Irán ha demostrado su buena voluntad al celebrar y concluir las negociaciones nucleares con el G5 + 1 para resolver una crisis inventada, y hemos demostrado cumplido con nuestras obligaciones estipuladas en JCPOA. En contraste, EEUU negó a cumplir su parte en JCPOA Y ha violado tanto el espíritu como el texto del JCPOA. La República Islámica de Irán ha registrado oficialmente en la Comisión Conjunta las violaciones, incluidas las fallas en el levantamiento de sanciones y las políticas que impiden el establecimiento de una atmósfera necesaria para la normalización de las relaciones comerciales y económicas con Irá n.

La afirmación del presidente de Estados Unidos sobre el incumplimiento de Irán no tiene relevancia o credibilidad internacional, ya que el OIEA, como la única autoridad para llevar a cabo dicha supervisión y verificación, ha confirmado repetidamente el total cumplimiento de Irán de sus compromisos estipulado en el JCPOA. Esto demuestra una vez más que Estados Unidos no es un socio negociador confiable.

El JCPOA es un instrumento internacional válido y un logro sobresaliente en la diplomacia contemporánea.
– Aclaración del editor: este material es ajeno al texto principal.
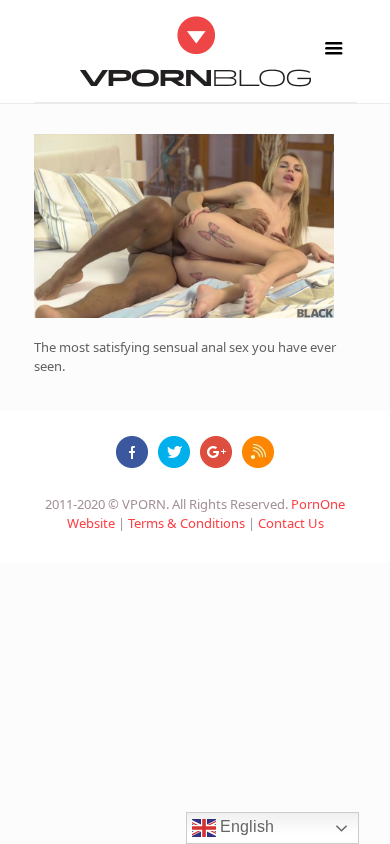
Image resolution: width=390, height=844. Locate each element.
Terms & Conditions (186, 523)
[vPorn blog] (195, 51)
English (245, 826)
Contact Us (291, 523)
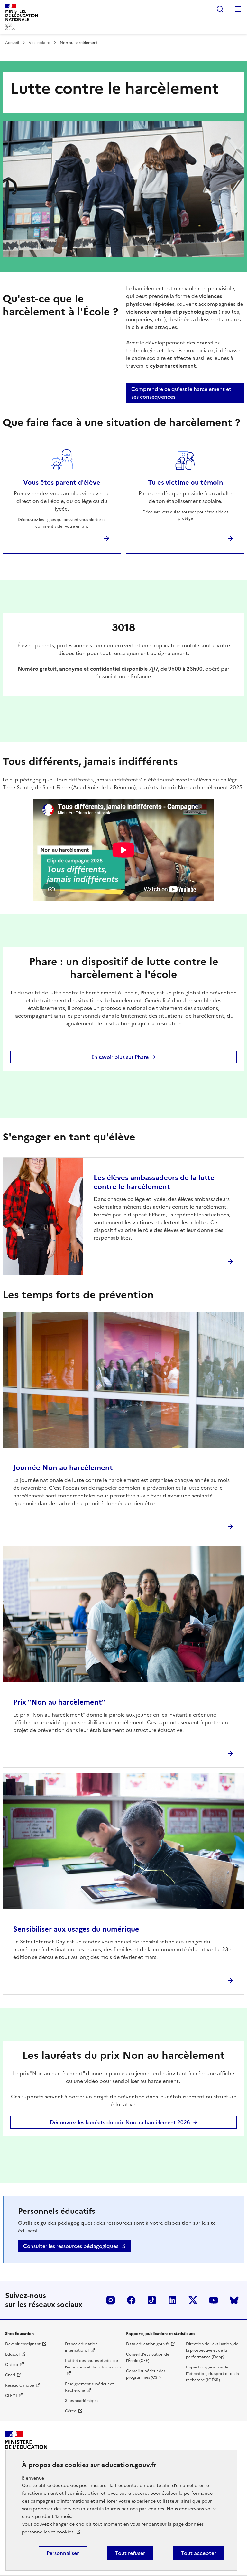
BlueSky (234, 2300)
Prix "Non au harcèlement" (59, 1702)
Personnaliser (63, 2553)
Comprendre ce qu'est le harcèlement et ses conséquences (181, 393)
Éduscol (12, 2354)
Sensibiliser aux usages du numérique (76, 1929)
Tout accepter (198, 2553)
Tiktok (152, 2300)
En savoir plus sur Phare (120, 1057)
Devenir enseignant (23, 2344)
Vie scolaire (40, 42)
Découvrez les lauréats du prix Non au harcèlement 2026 (120, 2122)
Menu (238, 9)
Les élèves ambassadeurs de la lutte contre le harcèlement (154, 1182)
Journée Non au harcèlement (63, 1467)
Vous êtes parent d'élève (61, 482)
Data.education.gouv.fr (147, 2344)
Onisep (11, 2365)
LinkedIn (172, 2300)
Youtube (213, 2300)
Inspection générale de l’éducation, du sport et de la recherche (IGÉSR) (212, 2373)
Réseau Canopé (19, 2385)
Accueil (12, 42)
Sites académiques (82, 2401)
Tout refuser (130, 2553)
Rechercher (220, 9)
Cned (10, 2375)
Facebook (131, 2300)
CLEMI (11, 2395)
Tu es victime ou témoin (185, 482)
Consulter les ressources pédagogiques (70, 2246)
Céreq (71, 2411)
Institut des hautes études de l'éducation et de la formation (93, 2364)
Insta (110, 2300)
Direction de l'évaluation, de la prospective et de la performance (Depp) (212, 2350)
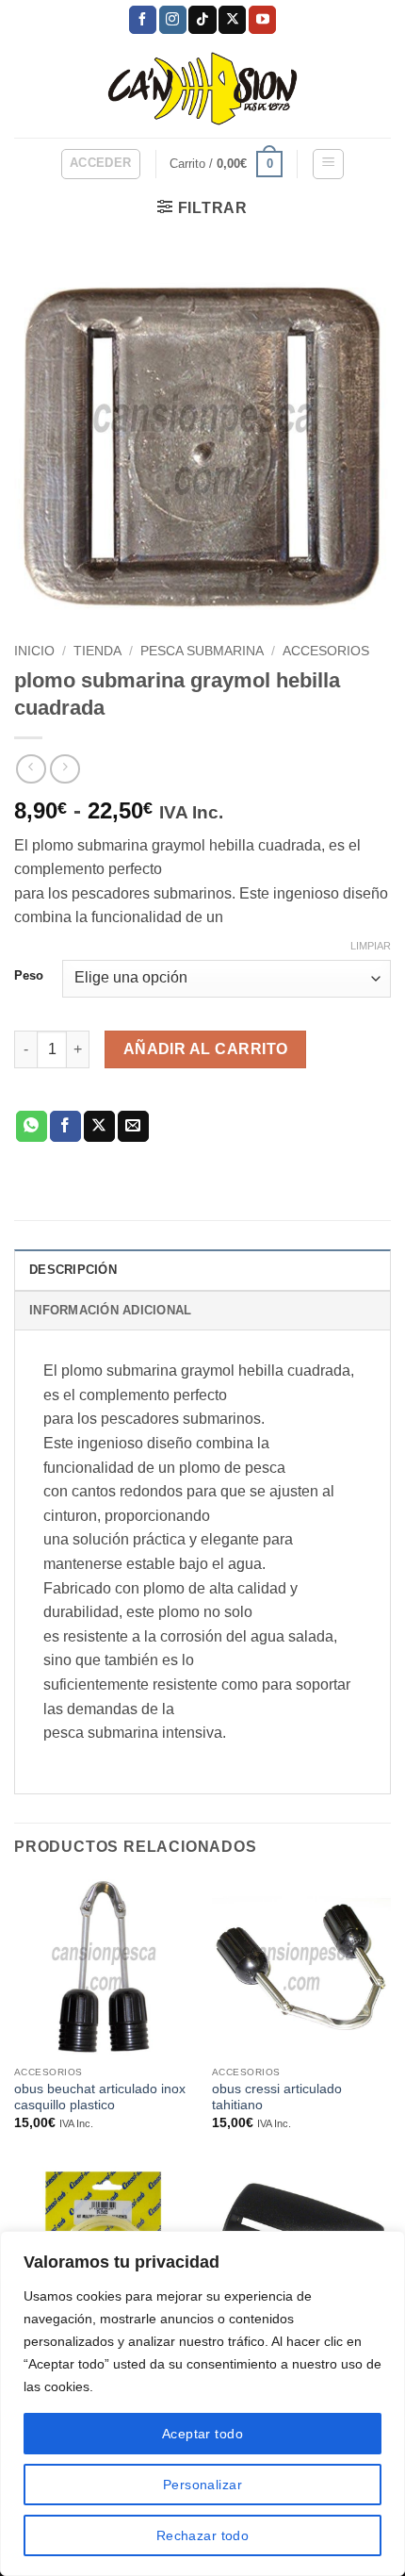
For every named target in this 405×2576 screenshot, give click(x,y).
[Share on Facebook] (65, 1127)
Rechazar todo (202, 2535)
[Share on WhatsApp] (31, 1127)
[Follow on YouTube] (262, 20)
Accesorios (326, 651)
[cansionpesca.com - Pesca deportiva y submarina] (203, 88)
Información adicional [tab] (110, 1310)
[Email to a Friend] (133, 1127)
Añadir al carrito (205, 1049)
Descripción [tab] (73, 1270)
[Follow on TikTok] (202, 20)
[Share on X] (99, 1127)
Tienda (97, 651)
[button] (100, 164)
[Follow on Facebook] (142, 20)
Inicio (34, 651)
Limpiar (370, 945)
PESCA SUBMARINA (202, 651)
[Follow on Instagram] (172, 20)
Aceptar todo (202, 2433)
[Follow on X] (232, 20)
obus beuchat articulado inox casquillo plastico (100, 2097)
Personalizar (202, 2484)
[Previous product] (64, 769)
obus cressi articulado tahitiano (277, 2097)
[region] (202, 2403)
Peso (28, 976)
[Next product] (30, 769)
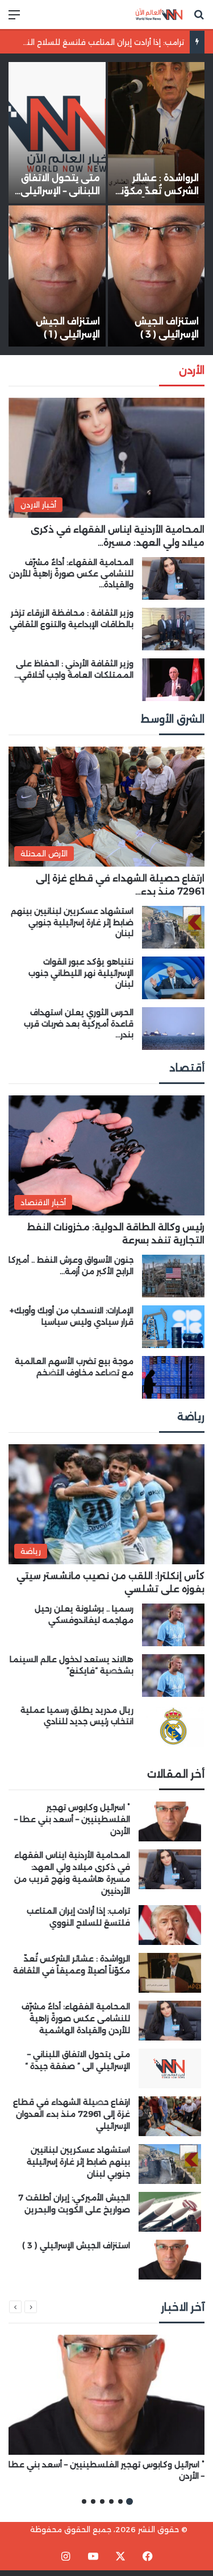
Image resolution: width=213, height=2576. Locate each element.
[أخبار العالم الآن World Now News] (159, 14)
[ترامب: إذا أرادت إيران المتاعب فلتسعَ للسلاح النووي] (170, 1925)
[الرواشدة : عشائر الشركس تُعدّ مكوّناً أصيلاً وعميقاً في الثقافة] (156, 132)
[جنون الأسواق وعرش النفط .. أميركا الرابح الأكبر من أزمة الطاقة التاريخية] (173, 1276)
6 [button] (84, 2501)
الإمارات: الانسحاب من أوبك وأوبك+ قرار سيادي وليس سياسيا (71, 1316)
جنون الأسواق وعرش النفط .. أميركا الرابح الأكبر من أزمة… (71, 1265)
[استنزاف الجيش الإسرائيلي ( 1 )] (57, 276)
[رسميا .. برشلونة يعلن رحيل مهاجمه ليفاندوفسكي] (173, 1625)
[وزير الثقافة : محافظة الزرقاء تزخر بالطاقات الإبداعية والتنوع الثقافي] (173, 629)
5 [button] (93, 2501)
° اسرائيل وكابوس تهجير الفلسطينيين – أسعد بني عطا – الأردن (72, 1819)
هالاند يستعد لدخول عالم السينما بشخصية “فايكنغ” (71, 1665)
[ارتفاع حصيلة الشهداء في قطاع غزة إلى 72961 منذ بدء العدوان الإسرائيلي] (170, 2116)
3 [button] (111, 2501)
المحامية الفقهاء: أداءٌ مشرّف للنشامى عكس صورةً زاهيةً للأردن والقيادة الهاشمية (76, 2018)
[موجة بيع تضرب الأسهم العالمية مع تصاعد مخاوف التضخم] (173, 1377)
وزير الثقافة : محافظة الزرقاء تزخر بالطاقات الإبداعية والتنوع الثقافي (71, 618)
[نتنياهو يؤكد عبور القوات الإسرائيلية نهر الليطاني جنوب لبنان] (173, 978)
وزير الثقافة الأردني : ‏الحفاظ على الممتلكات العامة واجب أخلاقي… (73, 669)
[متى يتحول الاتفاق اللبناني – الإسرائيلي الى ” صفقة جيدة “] (170, 2068)
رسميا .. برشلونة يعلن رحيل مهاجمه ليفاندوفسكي (84, 1614)
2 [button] (120, 2501)
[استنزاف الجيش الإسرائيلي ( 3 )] (156, 276)
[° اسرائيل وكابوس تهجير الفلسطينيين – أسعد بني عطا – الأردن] (170, 1821)
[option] (106, 204)
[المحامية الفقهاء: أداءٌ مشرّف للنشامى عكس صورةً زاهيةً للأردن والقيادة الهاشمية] (173, 578)
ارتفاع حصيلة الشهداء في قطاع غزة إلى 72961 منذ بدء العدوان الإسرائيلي (71, 2114)
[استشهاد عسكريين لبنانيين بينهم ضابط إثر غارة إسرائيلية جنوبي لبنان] (173, 927)
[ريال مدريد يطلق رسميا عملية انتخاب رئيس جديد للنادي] (173, 1726)
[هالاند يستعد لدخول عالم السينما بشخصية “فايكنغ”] (173, 1675)
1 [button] (129, 2501)
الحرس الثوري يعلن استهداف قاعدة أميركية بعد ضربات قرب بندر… (78, 1023)
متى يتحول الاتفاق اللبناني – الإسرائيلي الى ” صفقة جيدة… (60, 190)
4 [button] (102, 2501)
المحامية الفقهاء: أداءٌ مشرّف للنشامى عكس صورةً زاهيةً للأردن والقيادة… (71, 573)
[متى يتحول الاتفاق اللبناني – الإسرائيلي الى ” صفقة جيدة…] (57, 132)
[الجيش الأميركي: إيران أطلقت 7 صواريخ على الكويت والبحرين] (170, 2212)
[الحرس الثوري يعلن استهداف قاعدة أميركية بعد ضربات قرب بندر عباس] (173, 1028)
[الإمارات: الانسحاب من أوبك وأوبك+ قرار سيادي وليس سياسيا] (173, 1326)
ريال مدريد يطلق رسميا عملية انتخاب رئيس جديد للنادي (76, 1715)
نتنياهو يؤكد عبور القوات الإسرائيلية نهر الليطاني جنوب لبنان (80, 973)
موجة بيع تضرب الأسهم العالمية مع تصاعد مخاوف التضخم (74, 1367)
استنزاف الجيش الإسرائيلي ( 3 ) (76, 2245)
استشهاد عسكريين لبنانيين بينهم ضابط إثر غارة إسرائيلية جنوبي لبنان (72, 922)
No puede ser renegociado o alterado. El acuerdo nuclear no es un acuerdo bilateral que puede ser anulado por una acción unilateral, sino un acuerdo respaldado por la comunidad internacional e incorporado como parte de la Resolución 2231 del Consejo de Seguridad. Otros participantes de JCPOA, así como el resto de la comunidad internacional, deberían No permitir que el presidente de los Estados Unidos continúe burlándose y socavando el acuerdo. La República Islámica de Irán no será el primero en retirarse del acuerdo, pero si no se respetan sus derechos e intereses en el acuerdo, dejará de cumplir todos sus compromisos y reanudará su programa nuclear pacífico sin restricciones.

Hoy en día, Estados Unidos está más aislado globalmente que nunca y la veracidad de las políticas y posiciones de Irán se hizo evidente para la comunidad internacional. El mundo ha sido testigo de que en las últimas semanas, la mayoría de los países se han unificado para apoyar JCPOA y la república islámica y rechazar las políticas estadounidenses. La comunidad internacional ve a Irán como un actor responsable que se esfuerza por promover la paz y no dará credibilidad a los actores deshonestos que se aislarán cada día más a través de la retirada de uno u otro acuerdo y organización internacional.

La diferencia entre las políticas iraníes y estadounidenses en muchos asuntos internacionales y regionales es clara e innegable. Debido a sus cálculos erróneos, varias administraciones estadounidenses han agravado estas diferencias en abierta hostilidad contra el pueblo de Irán. A pesar de todas estas animosidades, encarnadas principalmente en amenazas y sanciones ilegales, el pueblo de Irán ha persistido de manera elástica en su búsqueda de justicia e independencia. Irán ha alcanzado los pináculos de influencia y fortaleza a través de su propia gente y sus capacidades indígenas, beneficiándose de la guía prudente y sabia del ayatolá Jamenei, que ha personificado la dignidad y la integridad del pueblo iraní, siguiendo los pasos del difunto Imam Jomeini

Los nuevos gobernantes de los Estados Unidos no deben olvidar las duras lecciones de las últimas cuatro décadas; no deben olvidar que las administraciones anteriores, que al pronunciar falacias similares se pusieron en una abierta rivalidad con el pueblo iraní, se vieron obligadas a retirarse de tales declaraciones imprudentes.